Case in point, massive botnet attacks that foreign hackers perpetrated from September of last year through at least February globally recruited IoT devices as well as x86 servers running Linux.
Based on the attack source code, the command and control IP addresses, and the payload, these botnet attacks appeared to be a new attack vector for spreading an ELF DDoS'er threat variant, according to a blog post from members of the anti-malware group called "Malware Must Die!" in Germany, who first uncovered these attacks.
Here is the story of one series of these attacks: On Nov. 15, 2014, a botnet hit FireEye servers using brute force SSH attacks, according to "Anatomy of a Brute Force Campaign: The Story of Hee Thai Limited", FireEye. By the close of January, the botnet had attacked each server with almost 1 million login attempts, according to FireEye. During this period, the attacks accounted for nearly two-thirds of traffic to Port 22 on those servers, according to FireEye data.
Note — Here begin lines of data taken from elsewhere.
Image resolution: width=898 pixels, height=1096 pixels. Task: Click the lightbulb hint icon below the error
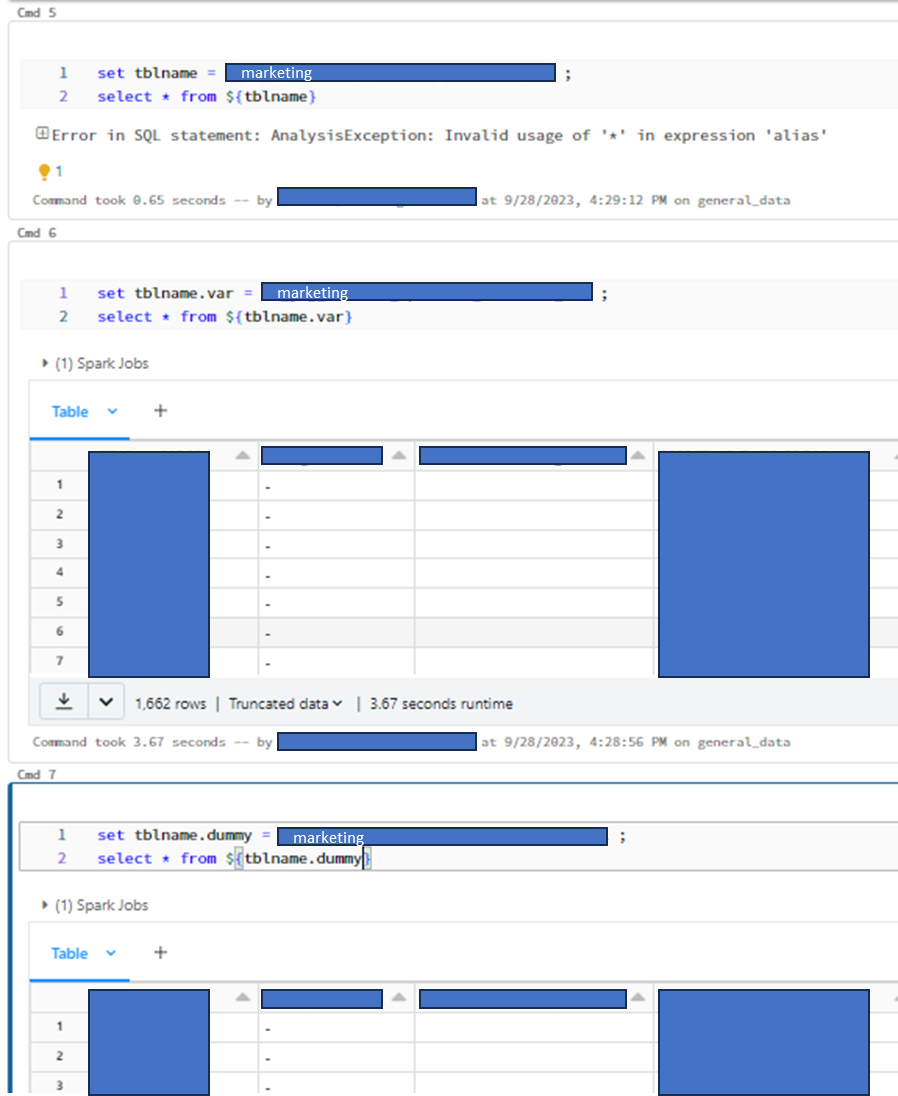click(x=45, y=170)
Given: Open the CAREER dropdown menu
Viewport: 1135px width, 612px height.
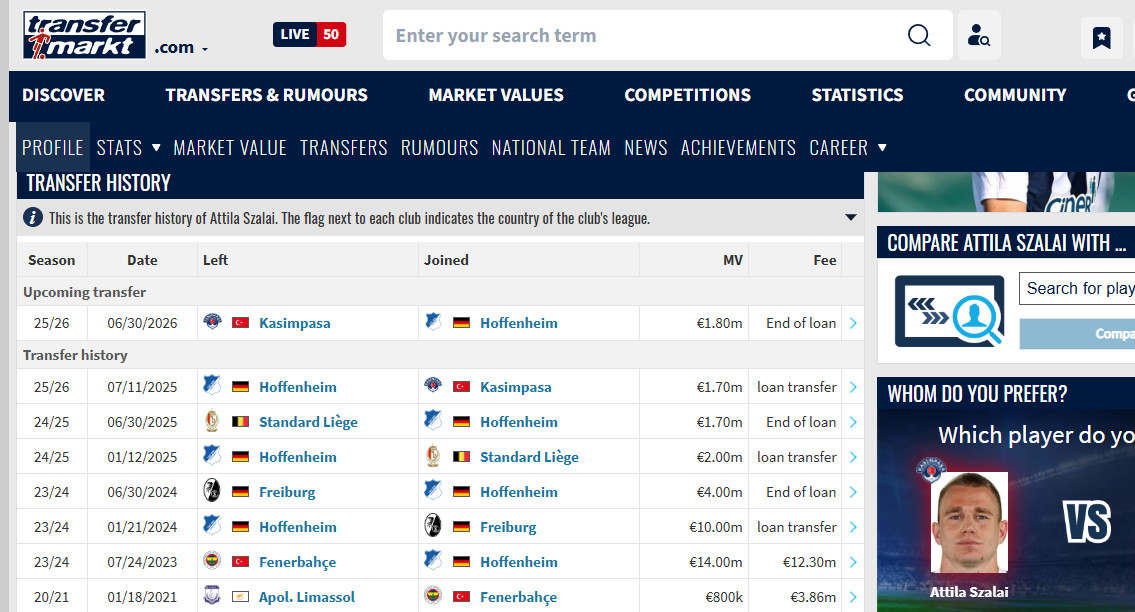Looking at the screenshot, I should click(848, 148).
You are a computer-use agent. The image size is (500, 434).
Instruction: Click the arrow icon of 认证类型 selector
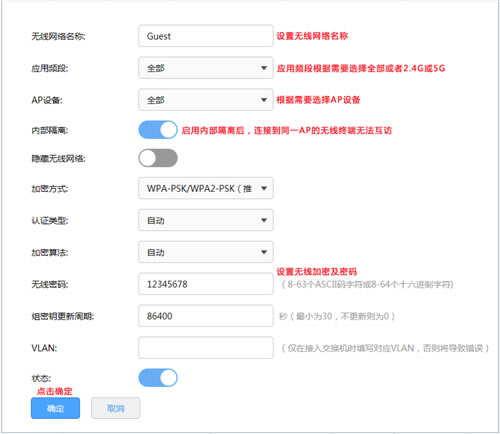(264, 220)
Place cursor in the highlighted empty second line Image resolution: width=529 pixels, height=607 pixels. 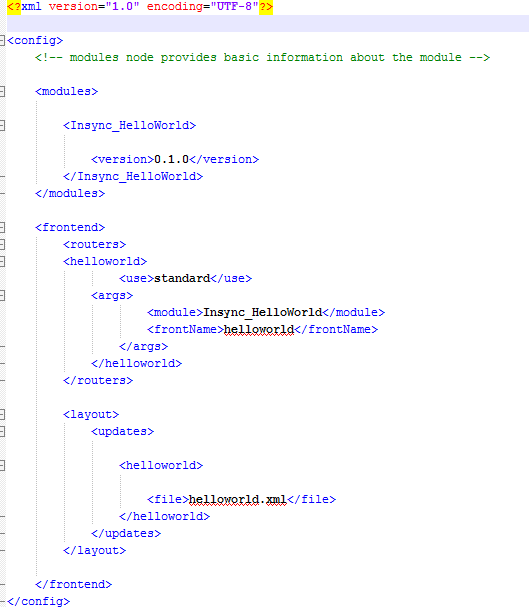coord(268,23)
According to FireEye, the China-based culprits behind the attacks, Hee Thai Limited intended the SSH brute forcing campaign to infect systems with the XOR.DDoS malware. Unlike most DDoS bots, XOR.DDoS is multi-platform, enabling attackers to recompile the C/C++ source code to target many platforms, so far at least 41 different platforms, according to FireEye.
Why NSPs, Webhosts and internal resources aren't enough
Some large NSPs such as big telcos have cloud-based tools and services to re-route and scrub customer traffic to remove DDoS attacks. But where enterprises use two or more Internet providers to satisfy regulatory requirements for example, all these NSPs must be able to combat today's vast and complex DDoS attacks.
"Not all large telcos have efficient protection against these sophisticated layer-7 attacks," said Evgeny Vigovsky, Head of Kaspersky DDoS Protection, Kaspersky Labs.
Since large, overwhelming DDoS attacks--those that use more bandwidth than an enterprise has available--require solutions with a lot of bandwidth that is specifically targeted to the issue, webhosts, IT departments, and enterprise management are also unprepared to filter out DDoS traffic.
"When bots act like real users, such as with making login attempts, businesses must have extremely granular tools and accompanying experts to detect and filter out sophisticated DDoS attacks while ensuring a low rate of false positives," said Vigovsky. These layer-7 / application layer attacks can be too complex for NSPs that don't have the proper resources.
Mitigating the morphing DDoS botnet attack landscape
Specialists dedicated to anti-DDoS protection are an alternative to big telcos. There are several firms in this field such as Kaspersky Labs, Corero Network Security, Imperva's Incapsula, and Akamai's Prolexic. Such anti-DDoS providers should have cleaning / scrubbing centers, anti-DDoS experts, and anti-DDoS as a core business, said Vigovsky.